Somado a estes espaços de debates, na esfera subterrânea podem ser encontradas bibliotecas virtuais, contendo obras sobre religião, direito, matemática, história, psicologia, entre diversas outras áreas. Na Deep Web estão também disponibilizadas músicas, filmes e documentários, que não necessariamente foram proibidos, mas que, por alguma razão, não estão mais indexados na Surface Web.

Mas talvez o maior benefício da Deep Web seja possibilitar ao usuário o anonimato, compreendido aqui não no sentido pejorativo (vinculado ao “abrigo” para o cometimento de crimes), mas como o desejo do internauta de não ter seus dados pessoais e hábitos de navegação coletados a todo instante na Internet, informações estas que acabam sendo comercializadas para as empresas. Em sua obra “Vigilância Líquida”, Zygmunt BAUMAN[4] destaca que diariamente inserimos na rede informações de cunho pessoal, comunicando nossos desejos e gostos e, mesmo sem perceber, acabamos contribuindo para o incremento da nossa própria vigilância. O consumidor que procura na Internet livros sobre “Direito Digital”, receberá, em questão de minutos após a busca inicial, sugestões de obras desta área, mesmo de livrarias virtuais de que jamais tenha ouvido falar. E este é apenas um aspecto do contexto de vigilância a que estamos submetidos nos dias de hoje.

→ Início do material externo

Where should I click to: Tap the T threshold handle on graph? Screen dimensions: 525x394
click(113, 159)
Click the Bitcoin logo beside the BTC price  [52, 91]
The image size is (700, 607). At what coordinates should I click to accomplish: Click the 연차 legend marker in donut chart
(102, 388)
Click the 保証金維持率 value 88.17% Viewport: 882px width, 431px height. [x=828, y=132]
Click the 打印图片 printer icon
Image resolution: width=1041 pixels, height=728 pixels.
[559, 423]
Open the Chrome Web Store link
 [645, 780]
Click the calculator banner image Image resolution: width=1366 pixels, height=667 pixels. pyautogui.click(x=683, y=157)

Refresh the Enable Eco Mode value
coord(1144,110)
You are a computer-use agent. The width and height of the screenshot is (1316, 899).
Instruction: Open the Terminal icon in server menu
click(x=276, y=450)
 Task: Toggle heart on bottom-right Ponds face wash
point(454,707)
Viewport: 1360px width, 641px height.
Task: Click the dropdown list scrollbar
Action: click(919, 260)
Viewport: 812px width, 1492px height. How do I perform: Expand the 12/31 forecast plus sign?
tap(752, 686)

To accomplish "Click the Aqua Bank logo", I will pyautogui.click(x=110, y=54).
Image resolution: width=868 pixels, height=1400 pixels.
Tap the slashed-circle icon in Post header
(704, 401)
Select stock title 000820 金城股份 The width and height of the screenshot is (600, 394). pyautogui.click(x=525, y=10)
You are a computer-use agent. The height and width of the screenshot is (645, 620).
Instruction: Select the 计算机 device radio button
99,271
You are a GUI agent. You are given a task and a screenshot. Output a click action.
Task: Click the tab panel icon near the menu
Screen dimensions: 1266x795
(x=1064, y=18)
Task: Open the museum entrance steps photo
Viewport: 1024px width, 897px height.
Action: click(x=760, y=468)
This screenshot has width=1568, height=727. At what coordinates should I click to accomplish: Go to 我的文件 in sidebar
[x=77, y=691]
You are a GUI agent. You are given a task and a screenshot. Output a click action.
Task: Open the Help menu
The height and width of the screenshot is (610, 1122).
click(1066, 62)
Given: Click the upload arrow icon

Em suma, embora seja vislumbrada como um ambiente obscuro, hostil e sua utilização esteja geralmente associada à prática de delitos, a Deep Web possui pontos positivos. A “má fama” da rede profunda, ao que tudo indica, será ainda propagada por muitos anos, sobretudo pelos recentes casos de pedofilia e tráficos de drogas/armas que já foram desvelados neste ambiente. Porém, em face da vigilância verificada nestes tempos líquidos, infiltrada na corrente sanguínea da vida contemporânea, permanece a indagação se, num futuro não muito distante, navegar de forma anônima não será mais do que um privilégio, mas a única opção disponível para uma vida mais “livre”…


[1] Quais sejam: “Você conhece ou já ouviu falar da Deep Web?”, “Você já navegou na Deep Web?” e “Você sabe qual tipo de conteúdo existe na Deep Web?”.

[2] Consoante pesquisa realizada em 01/09/2015, às 20h18min.

[3] O artista de efeitos especiais de horror Remy Couture, que divulgava seu trabalho no sítio eletrônico denominado Inner Depravity, foi acusado de “corrupção da moral” diante das imagens chocantes envolvendo cenas de “tortura” e o “homicídio” de pessoas e adolescentes. A acusação (infundada) não foi levada adiante e Remy foi inocentado. O artista mantém atualmente um novo site, contendo fotos artísticas explícitas no gênero horror. Todas as imagens são cenas ficcionais com maquiagem e efeitos especiais.

[4] BAUMAN, Zygmunt. Vigilância líquida. Tradução de Carlos Alberto Medeiros. Rio de Janeiro: Zahar, 2013.